J’avais laissé derrière moi ce besoin handicapant de sécurité, d’intimité, de protection. Je n’avais jamais analysé ce qui m’avait poussé à être aussi timoré. Le besoin de proximité avec « l’autre » ne venait plus m’importuner. Il y avait dans ma tête un joyeux bordel, et les mots, pour le décrire, ne trouvaient pas leur place. Depuis bien longtemps déjà, j’avais commencé à  pratiquer l’art ancestral de l’école buissonnière, mettant entre l’appartement familial, et moi, une distance de plus en plus grande, au cours d’explorations chaque jour plus lointaines.  Depuis très longtemps, il est vrai, les reines et les rois m’importunaient, les victoires de César, me laissaient indifférent, et le nom de Vercingétorix ne m’évoquait qu’une rue du quatorzième arrondissement, située dans l’aimable quartier de Plaisance, un haut lieu de rêverie du quatorzième arrondissement, dormant entre Montparnasse et les périphériques.


En fait, je ne m’étais jamais posé la question de mon avenir. J’avais mille vocations en tête, mais je n’avais pas de tête. La possibilité d’un échec au bac à venir, ne perturbait pas ma faim de découvertes urbaines, l’incertitude de ma future indépendance financière, ne m’empêchait pas de tracer mon chemin vers les quartiers les moins fréquentables de mon bon Paris. J’avais conçu pour ce Paris, une sorte d’amour qui n’était sorti de nulle part, mais était devenu vite envahissant. J’avais pour la ville, une sorte d’attirance qui était, je crois, architecturale en premier lieu. Je haïssais la modernité ce certains bâtiments, alors qu’au contraire, à la vision de certains autres, j’avais l’impression qu’on me remettait l’âme en place, cette même impression que tu ressens après une séance d’ostéopathie, quand tu sais, sans le savoir, que tes os sont alignés, et que tu peux recommencer à faire de l’équilibre. Je mettais mon avenir en porte-à-faux, et je m’en foutais. Je n’aurais jamais échangé une après-midi de découverte de la ville, même pour un mois en Bretagne, alors que la Bretagne m’était rentrée dans le cœur (1) depuis l’âge de cinq ans. Mais cela ne me suffisait pas, il me fallait autre chose. Je ne savais pas quoi. Lors des promenades qui avaient remplacées les heures que j’aurais dû passer dans des salles de classes sans aventures, à écouter des sachants qui ne connaissaient rien de la beauté de la capitale, je laissais à mes yeux la totale liberté de découvrir les façades des immeubles, les portes cochères, la grille qui entourait le bas des arbres, les pierres des monuments.

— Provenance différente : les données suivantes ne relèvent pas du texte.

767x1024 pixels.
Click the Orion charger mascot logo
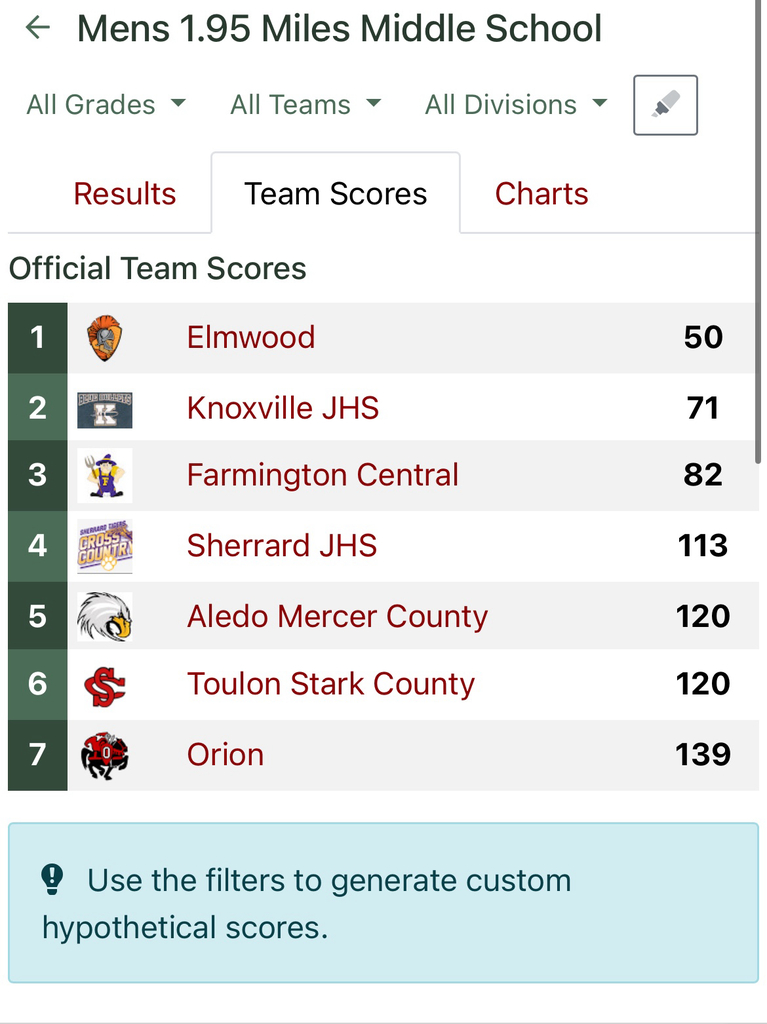pos(105,756)
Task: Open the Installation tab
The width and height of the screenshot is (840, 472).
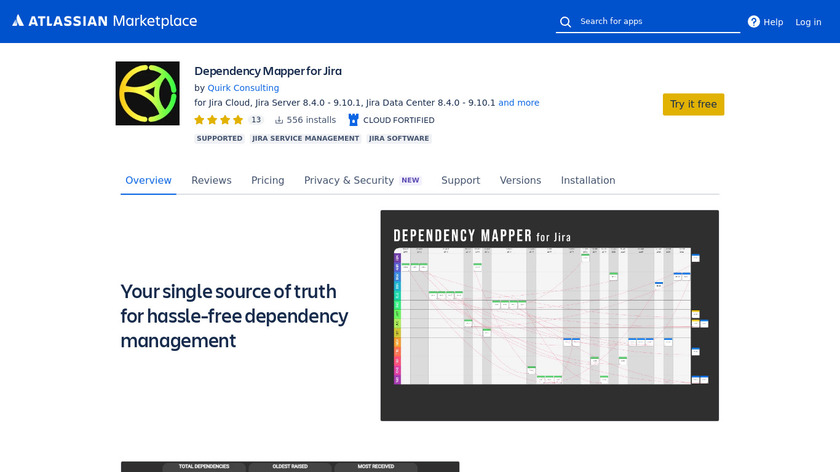Action: 587,180
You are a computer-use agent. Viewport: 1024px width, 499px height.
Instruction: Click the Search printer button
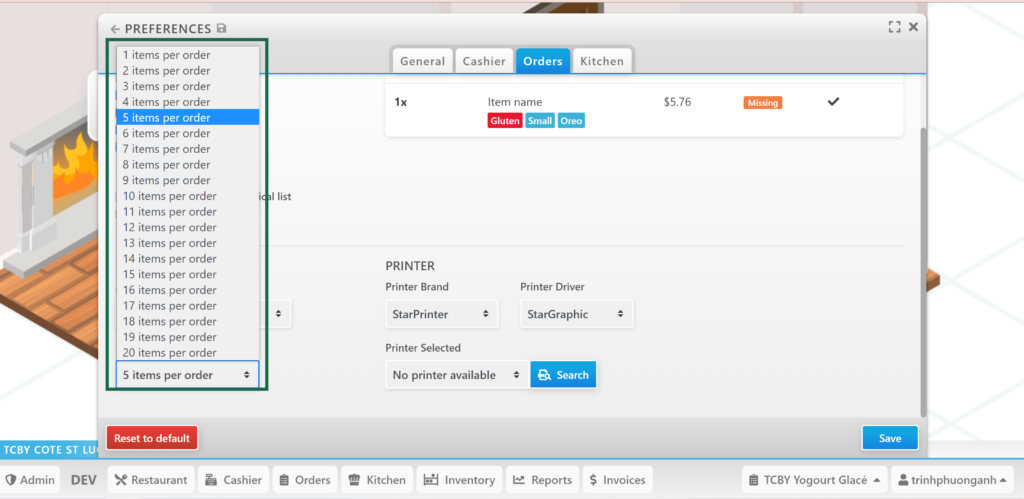[563, 375]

Rien n’était interdit, il n’y avait pas de règles. J’avais faim de tout voir, j’avais soif de détails urbains.  Je m’étais aperçu qu’à intervalles réguliers, je revenais systématiquement aux mêmes endroits, sans savoir pourquoi, simplement parce que quelque part, un déclic se faisait en moi, une sorte de voix m’ordonnant de revenir devant la fontaine du Fellah (2), le pont mobile de la rue de Crimée (3) ou bien le carrefour de la rue des Rosiers avec la rue Ferdinand Duval (4), là où des souvenirs de mon enfance n’en finissaient pas de s’effilocher. J’avais la marche chevillée au corps, je n’étais jamais fatigué, jamais frappé par la lassitude de l’esprit ou l’épuisement des muscles. Chaque découverte en appelait une autre, chaque kilomètre en demandait encore. Paris était mon maître, cette ville magique, ma maîtresse. Si les avenues larges du seizième arrondissement m’inspiraient du respect, les petites rues du Ménilmontant d’avant l’infâme rénovation urbaine par les requins de l’immobilier,  avaient ma préférence.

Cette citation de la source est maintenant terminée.